CQuIC Seminars
Noise tolerant quantum speedups in quantum annealing without fine tuning
Presented by Eliot Kapit (Colorado School of Mines)
Quantum annealing (QA) is a promising method to solve hard optimization problems with quantum hardware, without the need for fault tolerance and topological error correction. However, despite great effort it has thus far failed to achieve broadly applicable quantum advantage in practical problems. We identify four key issues as the likely reason for this, two of which are engineering challenges and two of which are deeper physics problems. We propose a novel modification, called RFQA, which we argue will solve or at least mitigate the core physics issues in ordinary QA. This modification applies low-frequency oscillating terms independently to every qubit in the system, which results in an exponential proliferation of weak resonances that accelerates the first order phase transitions that bottleneck QA. This novel quantum speedup mechanism allows for faster thermalization in glassy problems; we present a mix of analytical and numerical results demonstrating this. Implemented at scale, RFQA would thus be an extremely promising route to achieving near-term quantum advantage in practical problems.

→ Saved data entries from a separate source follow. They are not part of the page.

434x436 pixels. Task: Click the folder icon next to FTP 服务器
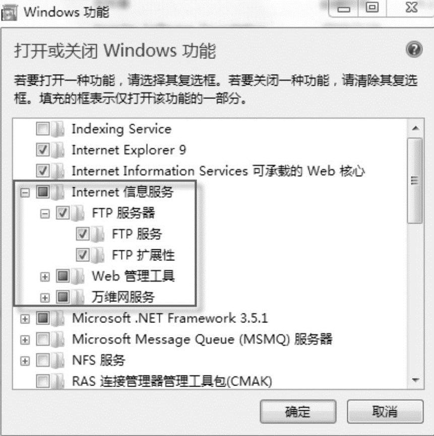click(78, 213)
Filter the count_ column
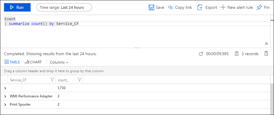Screen dimensions: 274x115 (x=79, y=80)
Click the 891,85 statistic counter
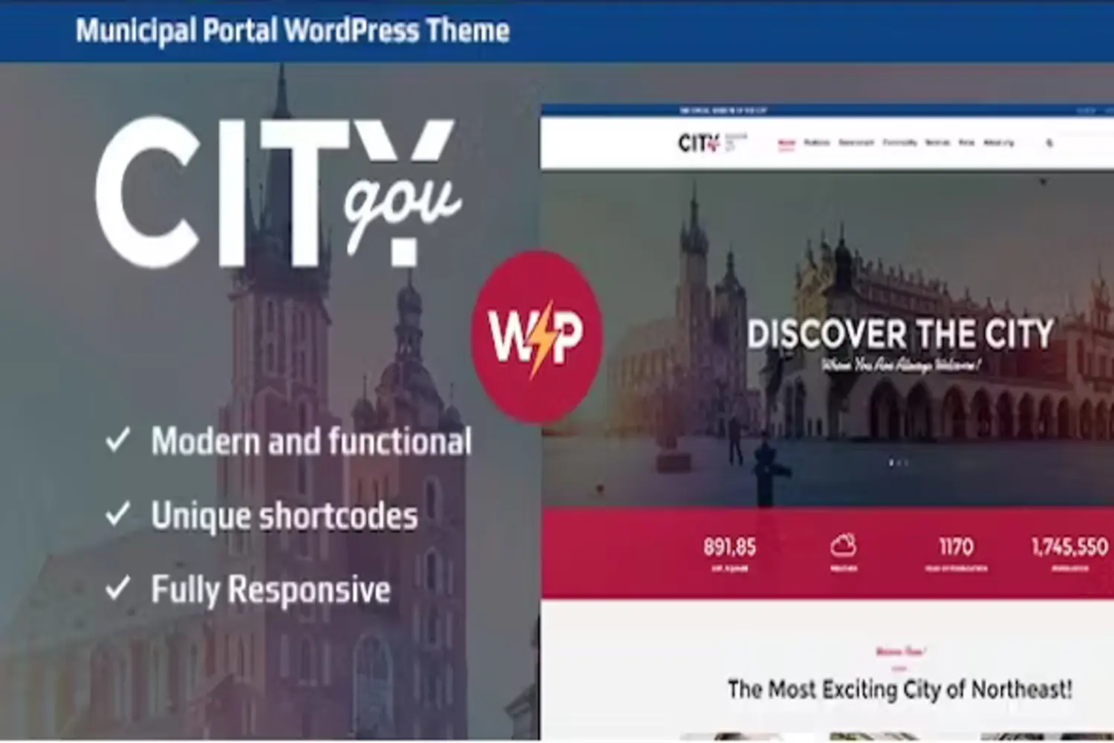This screenshot has width=1114, height=743. (729, 548)
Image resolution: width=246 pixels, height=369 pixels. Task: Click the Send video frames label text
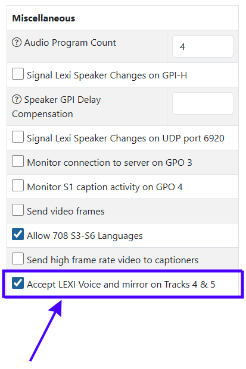click(x=66, y=212)
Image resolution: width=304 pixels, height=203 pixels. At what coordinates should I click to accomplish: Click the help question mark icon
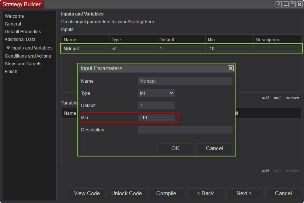tap(279, 4)
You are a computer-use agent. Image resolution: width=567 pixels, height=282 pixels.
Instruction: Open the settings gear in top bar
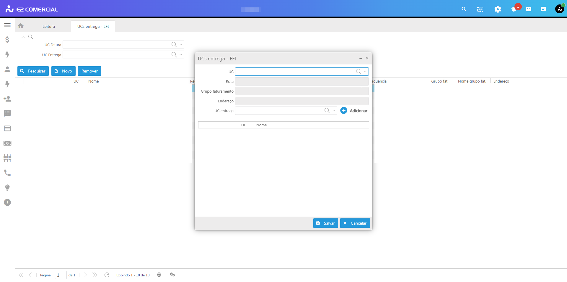[498, 9]
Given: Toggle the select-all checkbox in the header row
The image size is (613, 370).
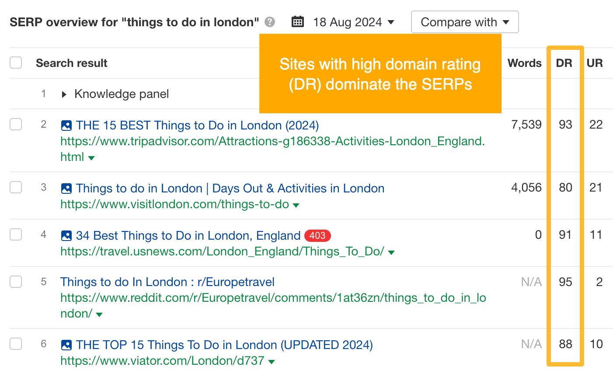Looking at the screenshot, I should click(x=16, y=63).
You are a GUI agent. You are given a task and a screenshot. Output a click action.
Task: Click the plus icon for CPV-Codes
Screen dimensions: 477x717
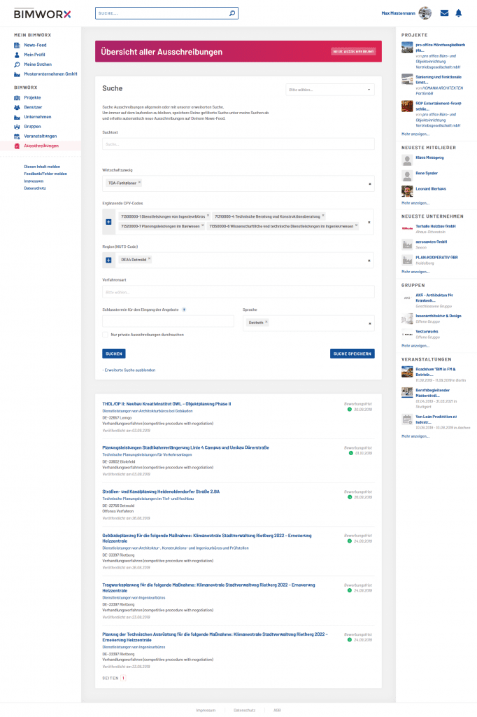tap(108, 222)

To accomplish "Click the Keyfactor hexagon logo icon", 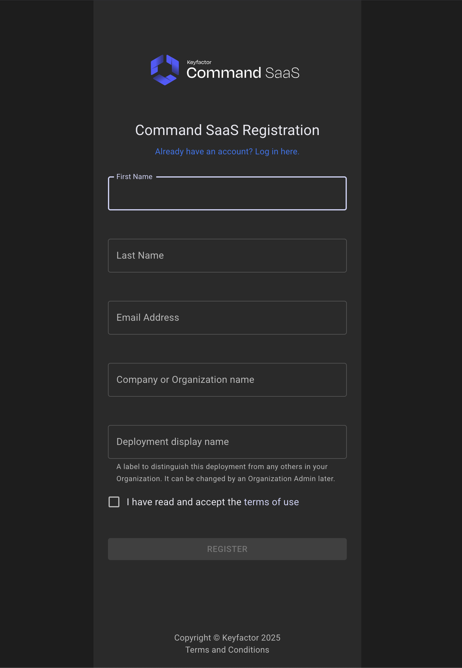I will click(x=165, y=70).
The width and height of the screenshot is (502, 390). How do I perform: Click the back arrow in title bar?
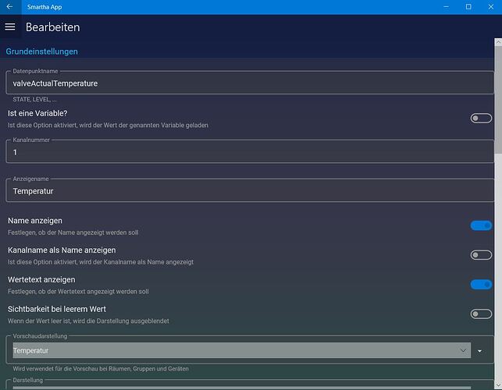point(9,6)
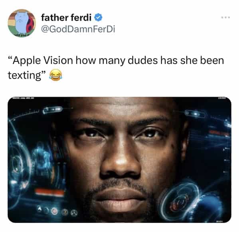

3:30 pm, Thursday, September 8, 2022
PAIS-2540, PAIS
Individuals with disabilities who need an auxiliary aid or service to attend or participate in P&A events should contact the Physics Department (phone: 505-277-2616, email: physics@unm.edu) well in advance to ensure your needs are accomodated. Event handouts can be provided in alternative accessible formats upon request. Please contact the Physics front office if you need written information in an alternative format.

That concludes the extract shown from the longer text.